Beyond the Weberian State Hybrid Security Governance and Counterterrorism in Somaliland
Keywords:
hybrid governance, Weberian state, counter-terrorism, Somaliland, clan, customary authority, state formation, securityAbstract
Purpose of the Study: This study examines how Somaliland has achieved durable peace and effective counter-terrorism despite lacking a Weberian monopoly on force. It explores how hybrid security governance, combining state institutions with clan elders, customary law, religious authorities, and local communities, provides a legitimate and sustainable alternative to conventional state-centred security models.
Methodology: The study employs a qualitative single-case study design using Somaliland as an instructive case. It relies on secondary data drawn from scholarly literature on state formation, hybrid political order, governance, and counter-terrorism. Comparative analysis with south-central Somalia is used to identify governance mechanisms explaining contrasting security outcomes.

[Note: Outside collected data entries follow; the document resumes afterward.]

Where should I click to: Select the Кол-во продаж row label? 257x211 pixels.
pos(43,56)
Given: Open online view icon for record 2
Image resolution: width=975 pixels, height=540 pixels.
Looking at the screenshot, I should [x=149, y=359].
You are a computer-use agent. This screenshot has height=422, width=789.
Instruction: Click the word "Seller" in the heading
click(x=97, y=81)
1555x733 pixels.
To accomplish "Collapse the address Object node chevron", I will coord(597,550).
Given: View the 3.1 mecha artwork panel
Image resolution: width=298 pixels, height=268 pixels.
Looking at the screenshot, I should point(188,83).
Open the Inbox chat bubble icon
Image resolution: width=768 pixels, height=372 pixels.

Findings: The findings demonstrate that Somaliland’s relative peace and resilience against violent extremism result from a hybrid security governance system integrating customary institutions with formal state structures. Four mutually reinforcing mechanisms underpin this success: legitimacy derived from locally accepted authority, community-based early warning through local knowledge, customary dispute resolution that reduces grievances, and community-embedded policing that enhances cooperation between citizens and security agencies. Unlike conventional Weberian state-building approaches, the hybrid model prevents extremist groups from exploiting governance gaps by fostering public trust, ownership, and collective responsibility for security.
Conclusion: The study concludes that hybrid security governance represents a credible and context-sensitive counter-terrorism paradigm where Weberian state-building has proved ineffective. While not without limitations, Somaliland’s experience demonstrates that security is more sustainably achieved through legitimate partnerships between state institutions and society than through centralized coercive authority alone.